:: Text segment

Some people who experience traumatic events develop post-traumatic stress disorder. This consists of painful memories, constant acute anxiety, and persistent strong negative thoughts and feelings that do not dissipate over time. These problems can cause so much difficulty that the sufferer meets the criteria for a diagnosis of Post-Traumatic Stress Disorder (PTSD). If the symptoms do not pass, the sufferer may develop a sense of hopelessness about the future, writes Uppsala University in a press release.
Until now, there has been little scientific research into apps that claim to alleviate mental disorders. In a new study, researchers at Uppsala University’s National Centre for Disaster Psychiatry have examined whether access to the PTSD Coach app can help people who have survived traumatic events. The app has previously been included in a few studies in the US and a pilot study has been carried out in Sweden.
Medication not changed
This study involved 179 adults with post-traumatic stress following a traumatic event in the preceding two years. Half of the group had access to the app for three months, while the other half had to wait. The participants were not actively undergoing any form of mental health treatment. If they were taking medication, they were not allowed to change or adjust their dosages during the period.

::::
:: Information supplied

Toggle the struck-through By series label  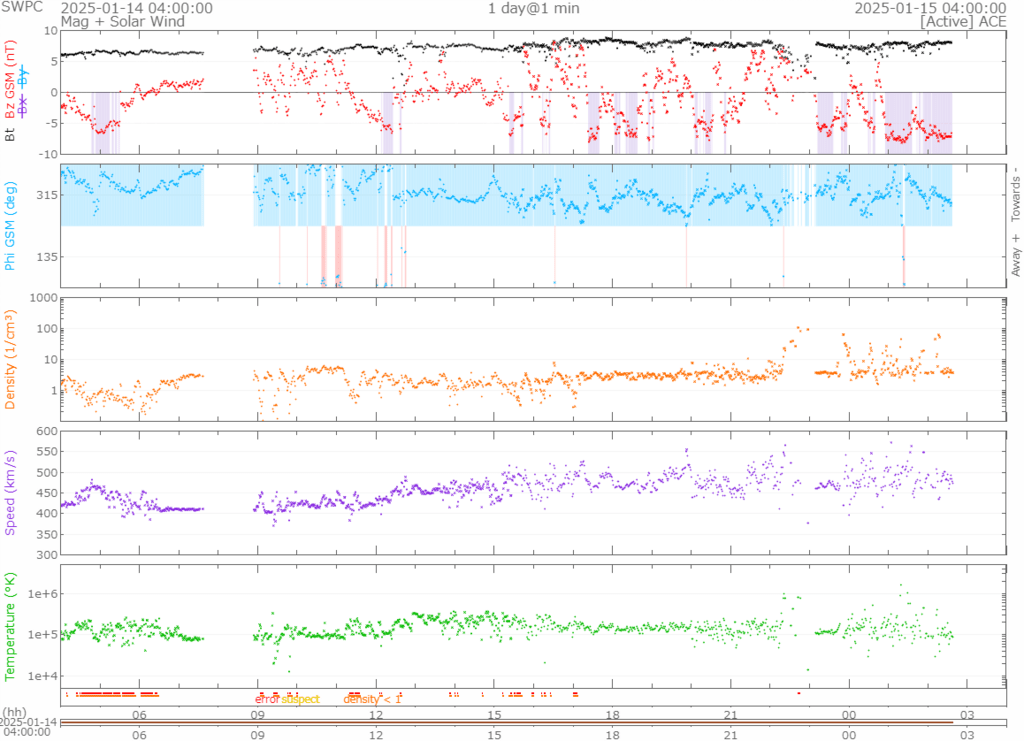coord(24,78)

::::

> **Check your understanding**:
**a.** Can you extract everything from "Medication not changed" down to "during the period." in the passage on the PTSD Coach app study?
**b.** Could you extend the passage on the PTSD Coach app study by continuing it from its last sentence?

> **Answer section**:
**a.**
Medication not changed
This study involved 179 adults with post-traumatic stress following a traumatic event in the preceding two years. Half of the group had access to the app for three months, while the other half had to wait. The participants were not actively undergoing any form of mental health treatment. If they were taking medication, they were not allowed to change or adjust their dosages during the period.

**b.**
After three months, the individuals with access to the app had fewer problems with post-traumatic stress and their moods than the control group.
“We hope that the content of this app, which helps the user understand their own reactions and includes simple exercises to relieve stress, can help PTSD sufferers begin their journey to feeling better. Individuals can feel that seeking help is too difficult, especially if they are far from care, if they do not know where to turn or what can help them. The app also has a role to play after events like major accidents or disasters,” says the study’s lead author, Ida Hensler.
Not a substitute for good care
The study’s participants were almost exclusively women, and more studies will be needed to fully understand how many people could benefit from the app and who they are.
“We don’t see the app as a substitute for good care, like psychological treatment, and more knowledge is needed, but this study provides the basis for beginning to understand the possibilities of self-help apps that can complement the usual care pathways for this target group. The study is particularly important, since very few of the many apps claiming to ease mental health issues have been studied scientifically,” says Ida Hensler.